Wir spüren sehr direkt den Kostendruck in der Gemeinschaftsverpflegung, vor allem im Care-Bereich. Viele Entscheidungen werden allein preisgetrieben getroffen. Wir wollen die Kunden mit unserer Leistung überzeugen und sie zu einem ganzheitlichen Blick auf die Produktkette führen, der alles abbildet: Qualität, Sicherheit, Personal, Zeitfaktor.

Der Konzerngeschäftsbericht erwähnt für das Großverbrauchergeschäft eine neue Strategie, die seit 2013 verfolgt wird. Was genau beinhaltet sie?
Sie bedeutet eine noch stärkere Fokussierung auf die Anwender unserer Produkte und eine klare Lösungsorientierung aus Kundensicht, gerade auch für die Bereiche Care, Betriebsgastronomie und Schule.

Welche Maßnahmen werden zur Stabilisierung des Umsatzes realisiert?
Abgeschlossen haben wir dafür bereits den Relaunch unserer Suppen und Saucen durch komplett überarbeitete Rezepturen. Im nächsten Schritt kommen wir ab September mit neuen Pasta- und Dessertrezepten auf den Markt. Zudem konzentrieren wir uns in den nächsten Monaten noch stärker auf die Entwicklung neuer Produkte.

Welchem Produkt/welcher Marke der Markenfamilie gilt derzeit Ihre besondere Aufmerksamkeit?
Es geht aktuell nicht um ein Produkt oder um eine Marke. Wir konzentrieren uns momentan auf die Segmentorientierung. Das bedeutet, wir entwickeln auf die einzelnen GV-Bereiche genau zugeschnittene Marketing-, Vertriebs- und Produktlösungen. Wir bauen beispielsweise „eine Welt“ um das Produkt, oder konzipieren themenbezogene Angebotswochen.

Welchen Trends/Entwicklungen im GV-Bereich wollen Sie mit neuen Lösungen entsprechen?
Spannend sind für uns unter anderem neue Kommunikations- und Informationswege. Wir haben beispielsweise mit unserer Italien- App sehr gute Erfahrungen gemacht und viele positive Rückmeldungen bekommen. Dieser Weg scheint erfolgversprechend, deshalb werden wir ihn weitergehen. Ein anderes Thema sind die nach wie vor bestehenden Vorbehalte gegenüber Convenience- Produkten. Darauf wollen wir jetzt mit mehr Unterstützungen für die Küchenchefs reagieren, ihnen mehr Service, mehr Ideen für Verfeinerungen oder Individualisierungen liefern. Dann können auch die Aspekte Gelingsicherheit, Zeitersparnis, einfaches Handling überzeugen.

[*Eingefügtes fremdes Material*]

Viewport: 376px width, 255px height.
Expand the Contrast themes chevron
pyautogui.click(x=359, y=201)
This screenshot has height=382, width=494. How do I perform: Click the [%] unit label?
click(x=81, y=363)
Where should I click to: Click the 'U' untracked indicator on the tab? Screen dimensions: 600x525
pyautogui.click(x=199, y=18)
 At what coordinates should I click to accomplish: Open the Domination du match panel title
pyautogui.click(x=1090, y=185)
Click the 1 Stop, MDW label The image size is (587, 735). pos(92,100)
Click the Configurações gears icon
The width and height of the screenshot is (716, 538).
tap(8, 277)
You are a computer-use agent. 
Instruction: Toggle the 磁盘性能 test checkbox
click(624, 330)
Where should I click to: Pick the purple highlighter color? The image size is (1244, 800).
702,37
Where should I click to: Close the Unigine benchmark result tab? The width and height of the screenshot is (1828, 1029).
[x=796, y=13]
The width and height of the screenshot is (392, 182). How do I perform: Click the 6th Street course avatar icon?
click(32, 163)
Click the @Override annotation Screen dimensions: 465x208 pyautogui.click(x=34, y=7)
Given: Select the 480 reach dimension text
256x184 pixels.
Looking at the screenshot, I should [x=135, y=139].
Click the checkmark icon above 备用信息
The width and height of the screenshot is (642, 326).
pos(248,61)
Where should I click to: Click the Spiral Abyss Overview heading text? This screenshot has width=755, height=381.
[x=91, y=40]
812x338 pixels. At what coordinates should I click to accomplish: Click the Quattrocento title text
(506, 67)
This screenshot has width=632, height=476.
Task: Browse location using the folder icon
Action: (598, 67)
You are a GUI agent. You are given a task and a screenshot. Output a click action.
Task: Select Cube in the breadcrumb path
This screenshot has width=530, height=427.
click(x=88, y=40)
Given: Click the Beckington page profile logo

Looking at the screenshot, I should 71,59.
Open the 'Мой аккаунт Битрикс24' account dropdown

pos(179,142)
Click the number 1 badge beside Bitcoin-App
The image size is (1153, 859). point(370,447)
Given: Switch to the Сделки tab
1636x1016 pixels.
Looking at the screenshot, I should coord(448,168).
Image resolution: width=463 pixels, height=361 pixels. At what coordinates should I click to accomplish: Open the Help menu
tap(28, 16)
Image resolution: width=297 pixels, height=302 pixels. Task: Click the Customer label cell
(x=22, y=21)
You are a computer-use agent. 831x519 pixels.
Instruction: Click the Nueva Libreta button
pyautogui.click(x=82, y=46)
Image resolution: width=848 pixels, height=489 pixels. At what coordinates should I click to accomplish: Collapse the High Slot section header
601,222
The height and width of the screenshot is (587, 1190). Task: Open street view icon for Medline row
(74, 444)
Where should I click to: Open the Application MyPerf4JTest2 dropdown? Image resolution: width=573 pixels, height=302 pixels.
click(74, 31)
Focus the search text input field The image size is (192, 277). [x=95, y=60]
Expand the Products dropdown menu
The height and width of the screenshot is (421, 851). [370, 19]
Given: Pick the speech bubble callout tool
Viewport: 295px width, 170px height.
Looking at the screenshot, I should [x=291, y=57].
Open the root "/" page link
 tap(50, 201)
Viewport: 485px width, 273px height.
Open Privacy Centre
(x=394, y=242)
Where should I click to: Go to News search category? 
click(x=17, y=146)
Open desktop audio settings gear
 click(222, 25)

Wo steht Dr. Oetker Food-Service im Vergleich zu Mitbewerbern derzeit und wo will der Geschäftsbereich Großkunden künftig hin?
Wir haben eine ausgewiesene Kompetenz in den beiden Bereichen: pikant und süß für Profiküchen. Diese Position wollen wir konsequent behaupten und künftig noch weiter stärken.

Welche Rolle spielt das Thema Nachhaltigkeit für das Unternehmen?
Für uns ist hier das Thema Personalführung und fairer Umgang mit den Mitarbeitern ein ganz wichtiger Aspekt. Dr. Oetker ist und bleibt ein Familienunternehmen, das diesem Namen gerecht werden möchte. Von daher spielt das Thema Nachhaltigkeit schon immer eine wichtige Rolle. In Ettlingen investieren wir viel in die Qualifizierung der Mitarbeiter und gehen auch hier unseren eigenen Weg. Im Außendienst beipielsweise bieten wir den Mitarbeitern individuell zugeschnittene Trainings an sowie ein regelmäßiges Coaching durch die Vorgesetzten. Grundsätzlich sind alle Maßnahmen hier am Standort aber ein Teil der Gesamtstrategie des Unternehmens.